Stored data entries
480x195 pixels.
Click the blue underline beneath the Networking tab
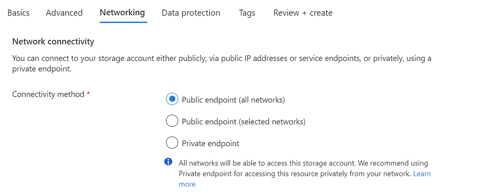tap(123, 22)

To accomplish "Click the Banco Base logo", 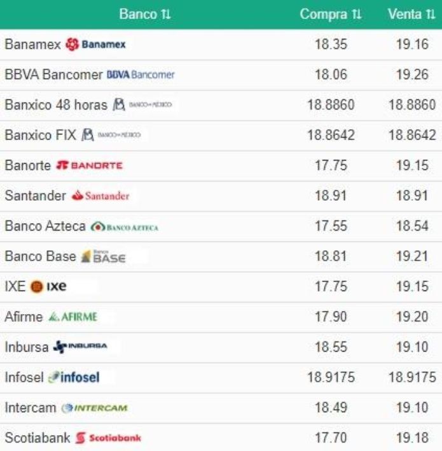I will tap(103, 257).
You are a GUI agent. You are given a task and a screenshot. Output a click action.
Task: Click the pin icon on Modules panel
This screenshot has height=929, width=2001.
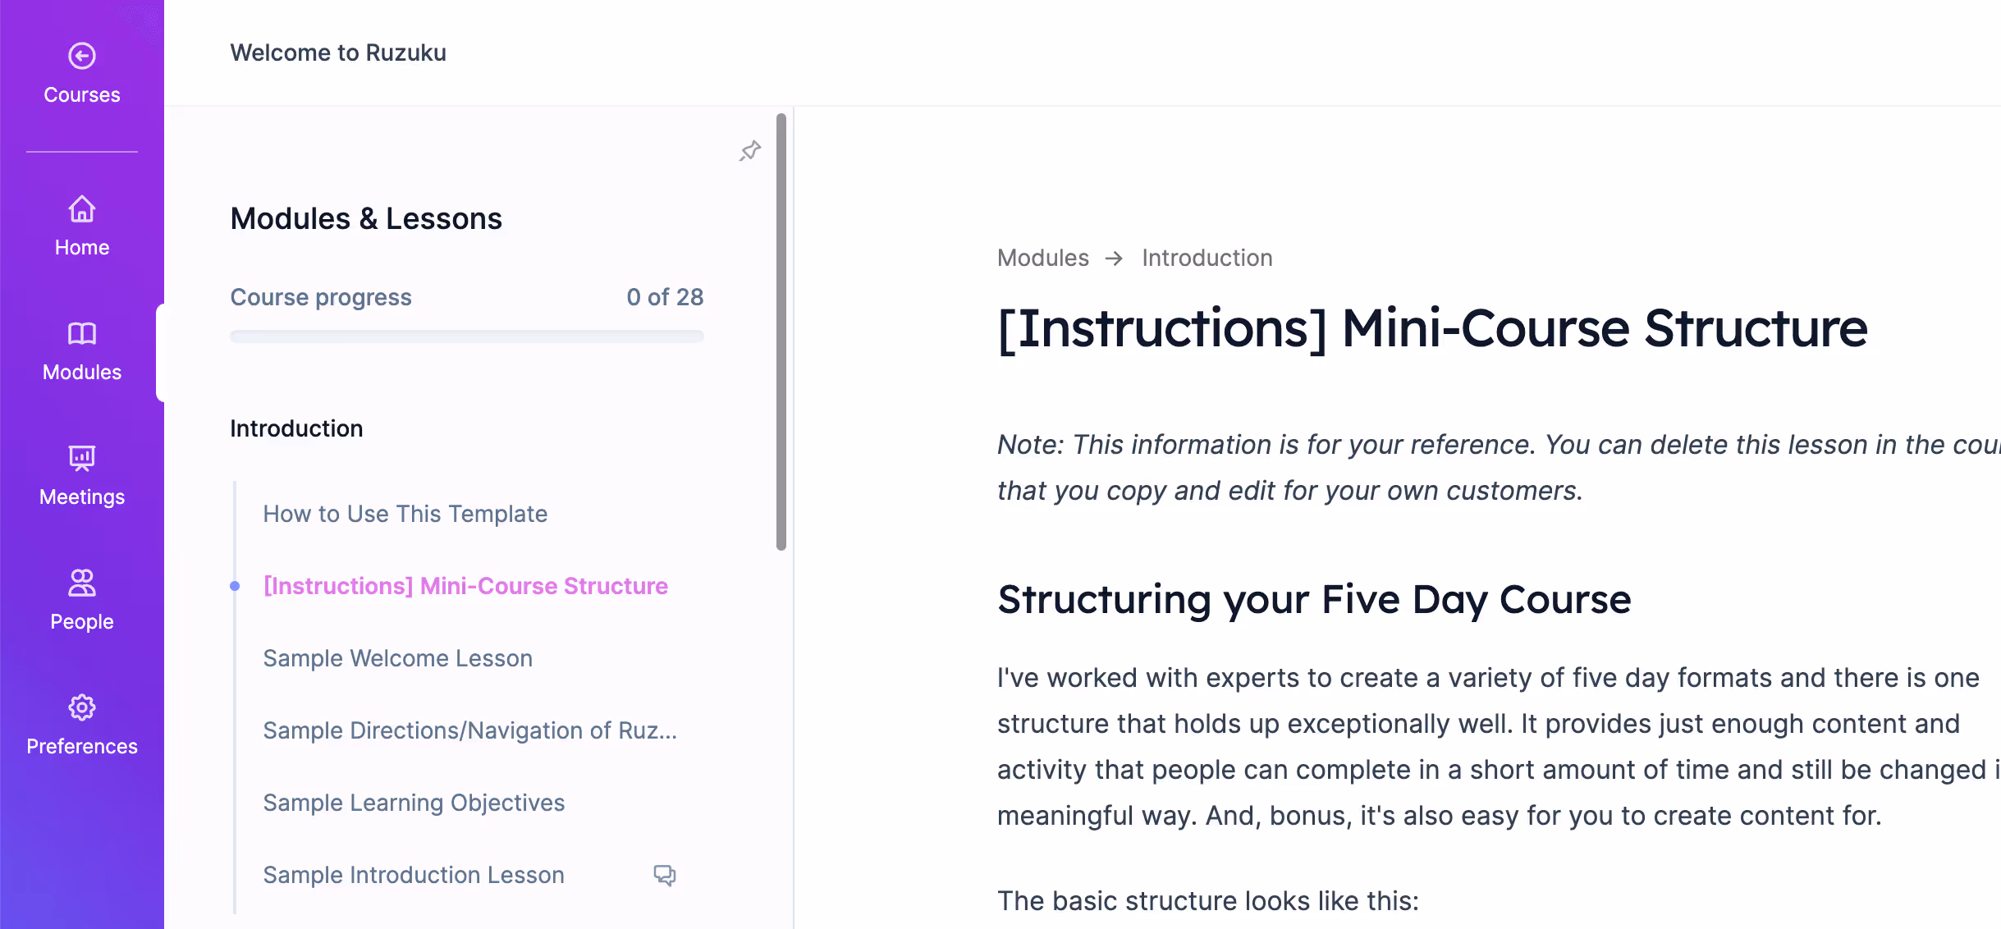click(749, 151)
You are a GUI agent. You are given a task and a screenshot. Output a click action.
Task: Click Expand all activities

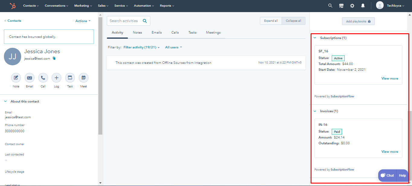point(270,21)
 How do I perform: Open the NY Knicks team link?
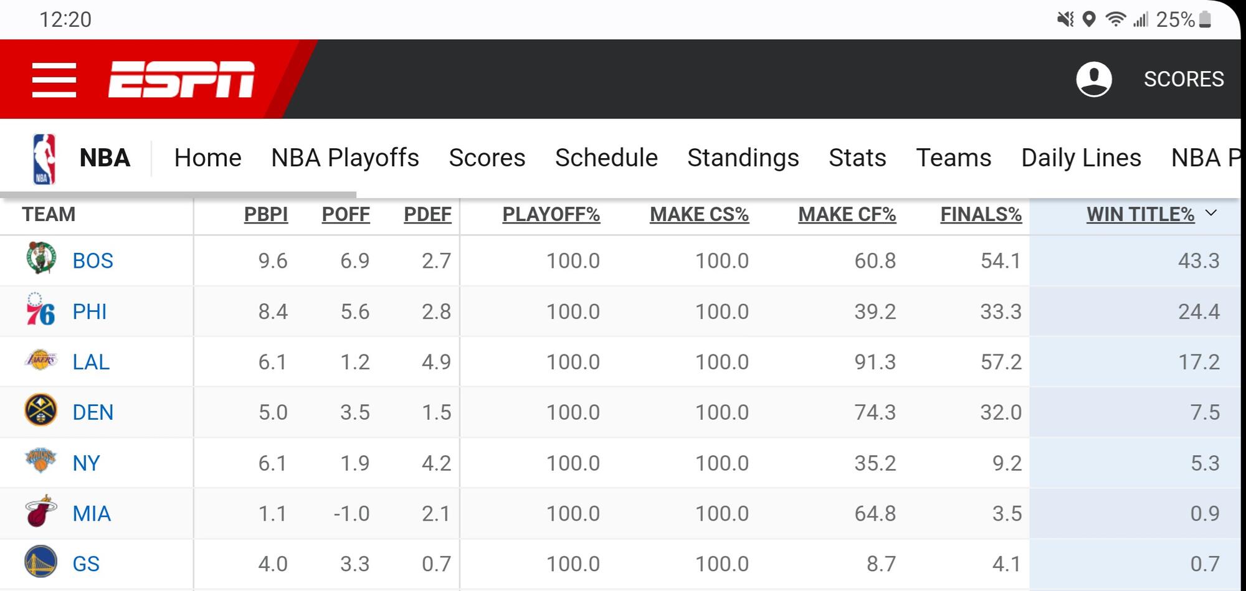pyautogui.click(x=86, y=463)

**Work instructions**
From the line containing "Task: Click the pin icon on Modules panel" down to the last line of the entries above, retype each line exactly as it stands, but skip the pictures.

**Your solution**
Task: Click the pin icon on Modules panel
This screenshot has height=929, width=2001.
click(749, 151)
You are a GUI agent. You are given a task and a screenshot. Output a click action.
Task: Click Expand all activities

point(270,21)
 How do I perform: Open the NY Knicks team link?
pyautogui.click(x=86, y=463)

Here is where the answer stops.